Los Ángeles, E.U.- Más de un tercio de las personas que fueron tiroteadas el año pasado por la policía de Los Ángeles sufrían de algún problema mental, concluyó un estudio difundido por el Departamento de Policía de Los Ángeles (LAPD, por sus siglas en inglés).
La cifra es casi el triple de los casos registrados el año anterior, comparó el amplio reporte, que evaluó los incidentes con armas de fuego en donde se vieron involucrados agentes de la corporación.
El informe se da en medio de un escrutinio nacional en donde se han dado crecientes protestas por abusos policiacos y el empleo indiscriminado de armas de fuego en incidentes con la comunidad, y en particular contra afroamericanos y latinos.
Algunos incidentes que han sido videograbados con celulares por testigos presenciales han mostrado una aparente actitud irresponsable y poco profesional de agentes policiacos para enfrentar una situación complicada.
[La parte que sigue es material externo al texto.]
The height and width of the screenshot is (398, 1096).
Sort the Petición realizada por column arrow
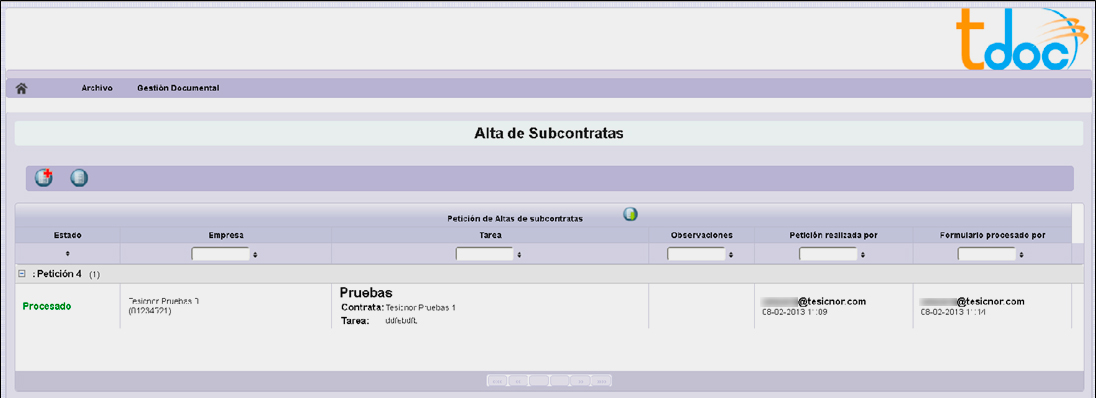863,255
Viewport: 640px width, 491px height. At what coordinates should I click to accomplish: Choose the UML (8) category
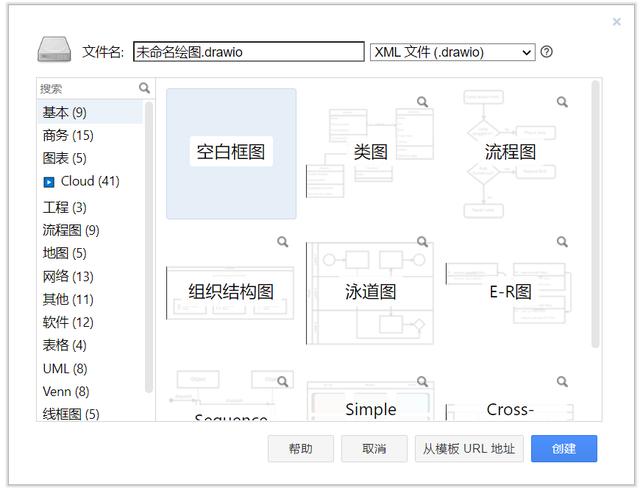tap(65, 368)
Aunque la mayoría de las 38 personas que recibieron impactos de bala de la policía angelina eran latinos, es la comunidad afroamericana la que tiene el mayor índice en promedio, y con base en la población demográfica, se aclaró.
De cada ocho de las 38 personas impactadas por un arma oficial en el 2015 fueron afroamericanos, que constituyen el nueve por ciento de la población en la ciudad.
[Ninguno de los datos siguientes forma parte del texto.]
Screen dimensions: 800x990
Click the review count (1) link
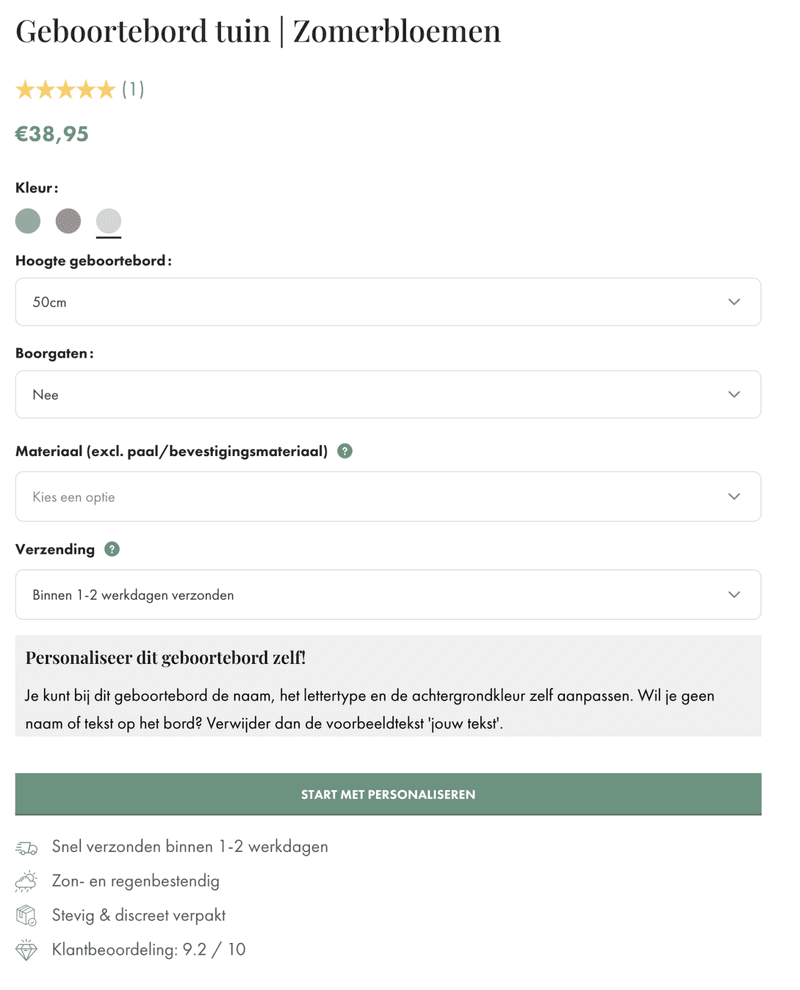(x=133, y=90)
Se espera que este día, en una reunión con la inspección general de la policía de Los Ángeles, sea evaluado otro análisis de los últimos 10 años, en donde se involucra el uso de armas de fuego y cuyos resultados se den a conocer en las próximas semanas.
En fecha reciente se reportó que la policía en seis condados del sur de California ha disparado en más de dos mil ocasiones a sospechosos desde el 2004, y de todos sólo un agente fue procesado, pero en el juicio criminal fue absuelto.
Se precisó que 19 de las 38 personas heridas portaban un arma de fuego, y de las 21 que murieron tras los disparos ocho estaban bajo la influencia de drogas o alcohol.
En estos incidentes ocho agentes fueron heridos, más del doble de los registrados el año pasado.
El informe encontró un aumento de incidentes de personas con problemas mentales, en el uso de pistolas eléctricas o escopetas con perdigones, en la presencia de armas de juguete o réplicas de originales, como de personas sin hogar.